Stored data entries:

***

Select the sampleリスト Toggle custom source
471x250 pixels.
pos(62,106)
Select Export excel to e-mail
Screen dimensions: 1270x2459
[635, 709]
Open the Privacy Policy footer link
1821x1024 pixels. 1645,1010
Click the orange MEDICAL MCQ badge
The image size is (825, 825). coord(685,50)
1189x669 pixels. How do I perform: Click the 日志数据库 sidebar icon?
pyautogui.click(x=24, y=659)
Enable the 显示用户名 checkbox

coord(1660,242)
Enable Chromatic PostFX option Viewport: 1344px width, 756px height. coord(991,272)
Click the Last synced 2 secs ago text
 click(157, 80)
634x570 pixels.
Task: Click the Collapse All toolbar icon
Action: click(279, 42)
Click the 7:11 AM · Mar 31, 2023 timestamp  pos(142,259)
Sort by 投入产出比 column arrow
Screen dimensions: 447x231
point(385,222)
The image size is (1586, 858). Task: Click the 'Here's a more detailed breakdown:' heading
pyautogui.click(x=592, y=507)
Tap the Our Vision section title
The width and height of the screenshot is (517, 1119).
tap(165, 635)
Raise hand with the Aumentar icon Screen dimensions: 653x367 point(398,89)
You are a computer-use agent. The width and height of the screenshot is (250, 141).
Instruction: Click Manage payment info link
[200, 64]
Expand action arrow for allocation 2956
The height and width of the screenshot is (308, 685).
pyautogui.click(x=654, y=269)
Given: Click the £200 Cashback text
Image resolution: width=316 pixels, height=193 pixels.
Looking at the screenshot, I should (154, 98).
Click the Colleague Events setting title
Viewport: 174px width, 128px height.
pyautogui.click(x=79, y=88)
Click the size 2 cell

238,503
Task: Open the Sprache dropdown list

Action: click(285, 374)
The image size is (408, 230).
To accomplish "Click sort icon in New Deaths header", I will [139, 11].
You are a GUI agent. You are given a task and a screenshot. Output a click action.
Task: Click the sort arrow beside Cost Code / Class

***

● Directions for this task
Copy the data from the line with "Click the orange MEDICAL MCQ badge" to the line with "Raise hand with", exactly as they appear above.

● The completed task
Click the orange MEDICAL MCQ badge
The image size is (825, 825). coord(685,50)
1189x669 pixels. How do I perform: Click the 日志数据库 sidebar icon?
pyautogui.click(x=24, y=659)
Enable the 显示用户名 checkbox

coord(1660,242)
Enable Chromatic PostFX option Viewport: 1344px width, 756px height. coord(991,272)
Click the Last synced 2 secs ago text
 click(157, 80)
634x570 pixels.
Task: Click the Collapse All toolbar icon
Action: click(279, 42)
Click the 7:11 AM · Mar 31, 2023 timestamp  pos(142,259)
Sort by 投入产出比 column arrow
Screen dimensions: 447x231
point(385,222)
The image size is (1586, 858). Task: Click the 'Here's a more detailed breakdown:' heading
pyautogui.click(x=592, y=507)
Tap the Our Vision section title
The width and height of the screenshot is (517, 1119).
tap(165, 635)
Raise hand with the Aumentar icon Screen dimensions: 653x367 point(398,89)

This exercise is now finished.